Copy out each line below that contains the string "order", treating uppercase and lowercase as different.

....

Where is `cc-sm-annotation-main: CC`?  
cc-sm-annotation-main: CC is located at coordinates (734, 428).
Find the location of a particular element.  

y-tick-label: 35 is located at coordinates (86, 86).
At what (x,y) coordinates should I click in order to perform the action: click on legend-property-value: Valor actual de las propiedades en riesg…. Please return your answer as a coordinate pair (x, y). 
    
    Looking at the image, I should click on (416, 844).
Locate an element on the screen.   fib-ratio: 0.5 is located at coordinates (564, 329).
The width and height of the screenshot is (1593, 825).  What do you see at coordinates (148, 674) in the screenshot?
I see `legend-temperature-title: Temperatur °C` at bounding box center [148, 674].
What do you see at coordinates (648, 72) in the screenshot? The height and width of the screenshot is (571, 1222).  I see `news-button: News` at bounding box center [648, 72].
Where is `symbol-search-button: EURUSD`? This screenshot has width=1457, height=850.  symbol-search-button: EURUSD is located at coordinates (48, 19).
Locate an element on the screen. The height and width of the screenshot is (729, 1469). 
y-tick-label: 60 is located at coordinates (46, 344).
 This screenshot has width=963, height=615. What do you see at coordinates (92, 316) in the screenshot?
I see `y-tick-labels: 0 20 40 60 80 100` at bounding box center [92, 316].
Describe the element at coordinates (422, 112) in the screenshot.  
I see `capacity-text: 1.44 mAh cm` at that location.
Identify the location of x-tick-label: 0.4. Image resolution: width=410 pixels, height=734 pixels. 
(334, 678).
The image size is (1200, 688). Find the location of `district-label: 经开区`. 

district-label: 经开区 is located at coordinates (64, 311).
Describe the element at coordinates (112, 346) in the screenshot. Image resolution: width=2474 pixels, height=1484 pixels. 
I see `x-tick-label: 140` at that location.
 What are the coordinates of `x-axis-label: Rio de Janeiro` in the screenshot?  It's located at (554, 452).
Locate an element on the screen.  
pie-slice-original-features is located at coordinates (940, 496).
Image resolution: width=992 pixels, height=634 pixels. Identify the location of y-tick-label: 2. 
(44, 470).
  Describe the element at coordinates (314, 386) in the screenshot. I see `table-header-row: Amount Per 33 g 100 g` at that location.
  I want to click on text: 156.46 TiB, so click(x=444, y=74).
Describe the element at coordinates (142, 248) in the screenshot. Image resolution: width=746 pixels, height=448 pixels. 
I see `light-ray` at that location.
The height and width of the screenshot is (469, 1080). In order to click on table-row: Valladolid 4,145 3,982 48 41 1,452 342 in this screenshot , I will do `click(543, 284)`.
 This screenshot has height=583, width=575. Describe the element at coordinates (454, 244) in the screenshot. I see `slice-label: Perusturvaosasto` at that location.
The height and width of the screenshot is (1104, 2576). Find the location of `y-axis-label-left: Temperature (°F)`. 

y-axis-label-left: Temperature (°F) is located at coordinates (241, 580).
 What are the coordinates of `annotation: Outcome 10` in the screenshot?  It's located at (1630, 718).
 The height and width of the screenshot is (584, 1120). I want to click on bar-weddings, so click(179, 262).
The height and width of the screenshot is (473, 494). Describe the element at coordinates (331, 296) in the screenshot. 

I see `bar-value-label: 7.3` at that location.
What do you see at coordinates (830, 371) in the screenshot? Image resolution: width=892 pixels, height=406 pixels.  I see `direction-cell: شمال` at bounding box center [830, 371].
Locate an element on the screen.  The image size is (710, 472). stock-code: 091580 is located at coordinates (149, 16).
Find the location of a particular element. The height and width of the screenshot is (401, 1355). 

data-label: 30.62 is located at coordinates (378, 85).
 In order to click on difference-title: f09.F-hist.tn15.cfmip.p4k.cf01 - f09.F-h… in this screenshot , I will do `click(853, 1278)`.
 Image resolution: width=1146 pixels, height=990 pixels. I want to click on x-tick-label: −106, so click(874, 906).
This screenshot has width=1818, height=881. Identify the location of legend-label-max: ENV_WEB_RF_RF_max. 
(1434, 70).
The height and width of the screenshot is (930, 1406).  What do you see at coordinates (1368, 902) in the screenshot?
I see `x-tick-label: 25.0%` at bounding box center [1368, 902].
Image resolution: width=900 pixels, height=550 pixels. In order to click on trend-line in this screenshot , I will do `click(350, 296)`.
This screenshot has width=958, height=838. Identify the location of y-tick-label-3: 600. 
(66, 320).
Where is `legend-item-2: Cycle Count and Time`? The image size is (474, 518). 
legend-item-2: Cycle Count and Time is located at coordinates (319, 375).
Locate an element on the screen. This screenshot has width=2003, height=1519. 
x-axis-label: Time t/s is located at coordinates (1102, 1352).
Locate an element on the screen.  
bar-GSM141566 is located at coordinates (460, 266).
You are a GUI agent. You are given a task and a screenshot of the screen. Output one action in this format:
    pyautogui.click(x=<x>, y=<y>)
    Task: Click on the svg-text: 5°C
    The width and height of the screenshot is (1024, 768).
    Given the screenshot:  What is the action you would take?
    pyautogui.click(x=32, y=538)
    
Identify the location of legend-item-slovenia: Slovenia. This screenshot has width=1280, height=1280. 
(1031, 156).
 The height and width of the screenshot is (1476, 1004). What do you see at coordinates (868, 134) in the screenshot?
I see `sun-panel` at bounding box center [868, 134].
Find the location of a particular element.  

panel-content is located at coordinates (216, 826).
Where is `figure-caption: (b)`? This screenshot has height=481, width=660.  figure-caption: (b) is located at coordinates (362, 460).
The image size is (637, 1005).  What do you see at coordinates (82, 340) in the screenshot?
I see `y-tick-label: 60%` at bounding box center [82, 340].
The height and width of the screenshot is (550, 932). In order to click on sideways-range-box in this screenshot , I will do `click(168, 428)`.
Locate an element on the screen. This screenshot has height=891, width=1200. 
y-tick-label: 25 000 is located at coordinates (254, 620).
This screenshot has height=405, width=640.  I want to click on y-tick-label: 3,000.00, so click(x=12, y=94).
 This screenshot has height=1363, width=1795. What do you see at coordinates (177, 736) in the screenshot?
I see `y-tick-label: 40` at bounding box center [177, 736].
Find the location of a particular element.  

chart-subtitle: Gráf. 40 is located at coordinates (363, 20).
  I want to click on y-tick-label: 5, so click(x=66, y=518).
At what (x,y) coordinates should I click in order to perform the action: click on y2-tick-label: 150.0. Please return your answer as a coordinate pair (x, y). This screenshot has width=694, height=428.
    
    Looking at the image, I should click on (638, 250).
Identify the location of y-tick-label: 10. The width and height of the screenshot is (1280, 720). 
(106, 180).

....

[Response box]
At what (x,y) coordinates should I click in order to perform the action: click on legend-property-value: Valor actual de las propiedades en riesg…. Please return your answer as a coordinate pair (x, y). 
The height and width of the screenshot is (469, 1080). In order to click on table-row: Valladolid 4,145 3,982 48 41 1,452 342 in this screenshot , I will do `click(543, 284)`.
 In order to click on difference-title: f09.F-hist.tn15.cfmip.p4k.cf01 - f09.F-h… in this screenshot , I will do `click(853, 1278)`.
Image resolution: width=900 pixels, height=550 pixels. In order to click on trend-line in this screenshot , I will do `click(350, 296)`.
The height and width of the screenshot is (550, 932). In order to click on sideways-range-box in this screenshot , I will do `click(168, 428)`.
At what (x,y) coordinates should I click in order to perform the action: click on y2-tick-label: 150.0. Please return your answer as a coordinate pair (x, y). This screenshot has width=694, height=428.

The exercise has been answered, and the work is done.